#### Supplied entries:
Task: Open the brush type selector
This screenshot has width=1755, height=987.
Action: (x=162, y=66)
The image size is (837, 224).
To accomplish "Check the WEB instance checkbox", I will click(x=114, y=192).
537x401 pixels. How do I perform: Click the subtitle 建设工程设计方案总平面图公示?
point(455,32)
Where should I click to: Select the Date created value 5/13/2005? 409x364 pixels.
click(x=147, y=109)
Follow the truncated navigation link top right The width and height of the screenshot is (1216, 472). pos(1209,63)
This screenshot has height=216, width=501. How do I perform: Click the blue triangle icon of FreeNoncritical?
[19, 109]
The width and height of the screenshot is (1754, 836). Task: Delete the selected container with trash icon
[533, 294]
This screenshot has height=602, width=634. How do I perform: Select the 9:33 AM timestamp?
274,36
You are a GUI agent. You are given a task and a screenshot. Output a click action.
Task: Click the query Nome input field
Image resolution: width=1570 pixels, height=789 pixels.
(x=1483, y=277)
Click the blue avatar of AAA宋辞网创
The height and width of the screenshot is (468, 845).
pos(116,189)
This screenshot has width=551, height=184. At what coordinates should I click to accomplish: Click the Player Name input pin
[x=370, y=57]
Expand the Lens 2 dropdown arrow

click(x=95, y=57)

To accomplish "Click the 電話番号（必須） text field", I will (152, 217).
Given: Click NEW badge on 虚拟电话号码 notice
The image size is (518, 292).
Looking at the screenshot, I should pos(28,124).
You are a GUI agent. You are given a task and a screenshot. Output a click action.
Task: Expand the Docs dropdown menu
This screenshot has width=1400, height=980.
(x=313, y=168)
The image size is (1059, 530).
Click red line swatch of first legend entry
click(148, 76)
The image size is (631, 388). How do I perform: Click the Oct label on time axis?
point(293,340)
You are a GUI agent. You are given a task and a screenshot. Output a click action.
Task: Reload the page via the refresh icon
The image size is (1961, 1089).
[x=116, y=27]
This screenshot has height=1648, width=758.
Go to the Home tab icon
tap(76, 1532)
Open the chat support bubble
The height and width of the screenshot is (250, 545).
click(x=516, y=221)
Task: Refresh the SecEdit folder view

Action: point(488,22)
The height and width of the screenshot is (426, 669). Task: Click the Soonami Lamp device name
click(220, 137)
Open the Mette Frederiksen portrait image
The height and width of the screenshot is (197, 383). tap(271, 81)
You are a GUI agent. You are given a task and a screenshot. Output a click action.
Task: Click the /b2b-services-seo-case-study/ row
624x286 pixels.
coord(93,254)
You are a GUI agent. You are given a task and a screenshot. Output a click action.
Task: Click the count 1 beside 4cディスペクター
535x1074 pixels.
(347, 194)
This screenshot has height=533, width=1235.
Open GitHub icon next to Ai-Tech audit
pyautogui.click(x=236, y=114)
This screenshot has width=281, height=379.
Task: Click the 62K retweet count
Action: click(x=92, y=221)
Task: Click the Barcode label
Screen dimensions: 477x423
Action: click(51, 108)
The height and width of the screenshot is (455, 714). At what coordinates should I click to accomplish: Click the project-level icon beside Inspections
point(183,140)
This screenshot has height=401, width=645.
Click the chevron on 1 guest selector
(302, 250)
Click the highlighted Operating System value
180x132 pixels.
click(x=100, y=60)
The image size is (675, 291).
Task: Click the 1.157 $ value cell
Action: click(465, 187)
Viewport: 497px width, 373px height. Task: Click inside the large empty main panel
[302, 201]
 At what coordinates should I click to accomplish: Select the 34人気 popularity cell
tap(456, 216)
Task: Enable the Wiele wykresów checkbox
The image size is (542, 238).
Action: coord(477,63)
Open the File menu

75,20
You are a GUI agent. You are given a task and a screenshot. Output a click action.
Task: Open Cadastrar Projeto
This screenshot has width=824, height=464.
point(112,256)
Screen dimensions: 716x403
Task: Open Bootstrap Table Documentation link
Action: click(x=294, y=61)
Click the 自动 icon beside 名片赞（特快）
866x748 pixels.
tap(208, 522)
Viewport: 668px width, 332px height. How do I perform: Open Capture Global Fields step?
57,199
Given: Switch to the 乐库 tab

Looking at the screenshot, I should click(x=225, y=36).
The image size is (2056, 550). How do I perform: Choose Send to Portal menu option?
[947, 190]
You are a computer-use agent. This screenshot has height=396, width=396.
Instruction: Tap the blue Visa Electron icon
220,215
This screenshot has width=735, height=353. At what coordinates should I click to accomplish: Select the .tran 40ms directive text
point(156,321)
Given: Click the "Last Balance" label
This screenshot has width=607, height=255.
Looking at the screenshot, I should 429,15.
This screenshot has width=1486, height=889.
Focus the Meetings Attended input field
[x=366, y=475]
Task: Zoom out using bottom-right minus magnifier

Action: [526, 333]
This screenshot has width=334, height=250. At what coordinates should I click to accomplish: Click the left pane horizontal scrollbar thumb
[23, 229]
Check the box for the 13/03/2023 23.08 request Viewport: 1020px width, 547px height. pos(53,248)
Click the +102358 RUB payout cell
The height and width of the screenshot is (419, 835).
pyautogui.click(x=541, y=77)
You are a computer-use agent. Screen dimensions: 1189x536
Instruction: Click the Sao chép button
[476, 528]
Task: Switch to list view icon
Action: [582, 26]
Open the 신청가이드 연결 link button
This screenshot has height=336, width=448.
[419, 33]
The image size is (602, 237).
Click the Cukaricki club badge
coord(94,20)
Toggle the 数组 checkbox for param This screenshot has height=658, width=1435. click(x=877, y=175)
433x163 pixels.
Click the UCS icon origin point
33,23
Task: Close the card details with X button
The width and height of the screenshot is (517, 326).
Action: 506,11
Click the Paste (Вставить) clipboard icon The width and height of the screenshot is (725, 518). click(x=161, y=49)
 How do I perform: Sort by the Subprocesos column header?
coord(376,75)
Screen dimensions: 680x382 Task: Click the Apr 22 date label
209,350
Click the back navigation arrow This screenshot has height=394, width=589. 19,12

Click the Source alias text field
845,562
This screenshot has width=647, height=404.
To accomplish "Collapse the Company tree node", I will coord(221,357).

#### Exercise brief:
Turn the lines above into a numbered list, leaving out the blank lines.

#### Written response:
1. Task: Open the brush type selector
2. This screenshot has width=1755, height=987.
3. Action: (x=162, y=66)
4. The image size is (837, 224).
5. To accomplish "Check the WEB instance checkbox", I will click(x=114, y=192).
6. 537x401 pixels. How do I perform: Click the subtitle 建设工程设计方案总平面图公示?
7. point(455,32)
8. Where should I click to: Select the Date created value 5/13/2005? 409x364 pixels.
9. click(x=147, y=109)
10. Follow the truncated navigation link top right The width and height of the screenshot is (1216, 472). pos(1209,63)
11. This screenshot has height=216, width=501. How do I perform: Click the blue triangle icon of FreeNoncritical?
12. [19, 109]
13. The width and height of the screenshot is (1754, 836). Task: Delete the selected container with trash icon
14. [533, 294]
15. This screenshot has height=602, width=634. How do I perform: Select the 9:33 AM timestamp?
16. 274,36
17. You are a GUI agent. You are given a task and a screenshot. Output a click action.
18. Task: Click the query Nome input field
19. Image resolution: width=1570 pixels, height=789 pixels.
20. (x=1483, y=277)
21. Click the blue avatar of AAA宋辞网创
22. The height and width of the screenshot is (468, 845).
23. pos(116,189)
24. This screenshot has width=551, height=184. At what coordinates should I click to accomplish: Click the Player Name input pin
25. [x=370, y=57]
26. Expand the Lens 2 dropdown arrow
27. click(x=95, y=57)
28. To accomplish "Click the 電話番号（必須） text field", I will (152, 217).
29. Given: Click NEW badge on 虚拟电话号码 notice
30. The image size is (518, 292).
31. Looking at the screenshot, I should pos(28,124).
32. You are a GUI agent. You are given a task and a screenshot. Output a click action.
33. Task: Expand the Docs dropdown menu
34. This screenshot has width=1400, height=980.
35. (x=313, y=168)
36. The image size is (1059, 530).
37. Click red line swatch of first legend entry
38. click(148, 76)
39. The image size is (631, 388). How do I perform: Click the Oct label on time axis?
40. point(293,340)
41. You are a GUI agent. You are given a task and a screenshot. Output a click action.
42. Task: Reload the page via the refresh icon
43. The image size is (1961, 1089).
44. [x=116, y=27]
45. This screenshot has height=1648, width=758.
46. Go to the Home tab icon
47. tap(76, 1532)
48. Open the chat support bubble
49. The height and width of the screenshot is (250, 545).
50. click(x=516, y=221)
51. Task: Refresh the SecEdit folder view
52. Action: point(488,22)
53. The height and width of the screenshot is (426, 669). Task: Click the Soonami Lamp device name
54. click(220, 137)
55. Open the Mette Frederiksen portrait image
56. The height and width of the screenshot is (197, 383). tap(271, 81)
57. You are a GUI agent. You are given a task and a screenshot. Output a click action.
58. Task: Click the /b2b-services-seo-case-study/ row
59. 624x286 pixels.
60. coord(93,254)
61. You are a GUI agent. You are given a task and a screenshot. Output a click action.
62. Task: Click the count 1 beside 4cディスペクター
63. 535x1074 pixels.
64. (347, 194)
65. This screenshot has height=533, width=1235.
66. Open GitHub icon next to Ai-Tech audit
67. pyautogui.click(x=236, y=114)
68. This screenshot has width=281, height=379.
69. Task: Click the 62K retweet count
70. Action: click(x=92, y=221)
71. Task: Click the Barcode label
72. Screen dimensions: 477x423
73. Action: click(51, 108)
74. The height and width of the screenshot is (455, 714). At what coordinates should I click to accomplish: Click the project-level icon beside Inspections
75. point(183,140)
76. This screenshot has height=401, width=645.
77. Click the chevron on 1 guest selector
78. (302, 250)
79. Click the highlighted Operating System value
80. 180x132 pixels.
81. click(x=100, y=60)
82. The image size is (675, 291).
83. Task: Click the 1.157 $ value cell
84. Action: click(465, 187)
85. Viewport: 497px width, 373px height. Task: Click inside the large empty main panel
86. [302, 201]
87.  At what coordinates should I click to accomplish: Select the 34人気 popularity cell
88. tap(456, 216)
89. Task: Enable the Wiele wykresów checkbox
90. The image size is (542, 238).
91. Action: coord(477,63)
92. Open the File menu
93. 75,20
94. You are a GUI agent. You are given a task and a screenshot. Output a click action.
95. Task: Open Cadastrar Projeto
96. This screenshot has width=824, height=464.
97. point(112,256)
98. Screen dimensions: 716x403
99. Task: Open Bootstrap Table Documentation link
100. Action: click(x=294, y=61)
101. Click the 自动 icon beside 名片赞（特快）
102. 866x748 pixels.
103. tap(208, 522)
104. Viewport: 668px width, 332px height. How do I perform: Open Capture Global Fields step?
105. 57,199
106. Given: Switch to the 乐库 tab
107. Looking at the screenshot, I should click(x=225, y=36).
108. The image size is (2056, 550). How do I perform: Choose Send to Portal menu option?
109. [947, 190]
110. You are a computer-use agent. This screenshot has height=396, width=396.
111. Instruction: Tap the blue Visa Electron icon
112. 220,215
113. This screenshot has width=735, height=353. At what coordinates should I click to accomplish: Select the .tran 40ms directive text
114. point(156,321)
115. Given: Click the "Last Balance" label
116. This screenshot has width=607, height=255.
117. Looking at the screenshot, I should 429,15.
118. This screenshot has width=1486, height=889.
119. Focus the Meetings Attended input field
120. [x=366, y=475]
121. Task: Zoom out using bottom-right minus magnifier
122. Action: [526, 333]
123. This screenshot has width=334, height=250. At what coordinates should I click to accomplish: Click the left pane horizontal scrollbar thumb
124. [23, 229]
125. Check the box for the 13/03/2023 23.08 request Viewport: 1020px width, 547px height. pos(53,248)
126. Click the +102358 RUB payout cell
127. The height and width of the screenshot is (419, 835).
128. pyautogui.click(x=541, y=77)
129. You are a computer-use agent. Screen dimensions: 1189x536
130. Instruction: Click the Sao chép button
131. [476, 528]
132. Task: Switch to list view icon
133. Action: [582, 26]
134. Open the 신청가이드 연결 link button
135. This screenshot has height=336, width=448.
136. [419, 33]
137. The image size is (602, 237).
138. Click the Cukaricki club badge
139. coord(94,20)
140. Toggle the 数组 checkbox for param This screenshot has height=658, width=1435. click(x=877, y=175)
141. 433x163 pixels.
142. Click the UCS icon origin point
143. 33,23
144. Task: Close the card details with X button
145. The width and height of the screenshot is (517, 326).
146. Action: 506,11
147. Click the Paste (Вставить) clipboard icon The width and height of the screenshot is (725, 518). click(x=161, y=49)
148.  How do I perform: Sort by the Subprocesos column header?
149. coord(376,75)
150. Screen dimensions: 680x382 Task: Click the Apr 22 date label
151. 209,350
152. Click the back navigation arrow This screenshot has height=394, width=589. 19,12
153. Click the Source alias text field
154. 845,562
155. This screenshot has width=647, height=404.
156. To accomplish "Collapse the Company tree node", I will coord(221,357).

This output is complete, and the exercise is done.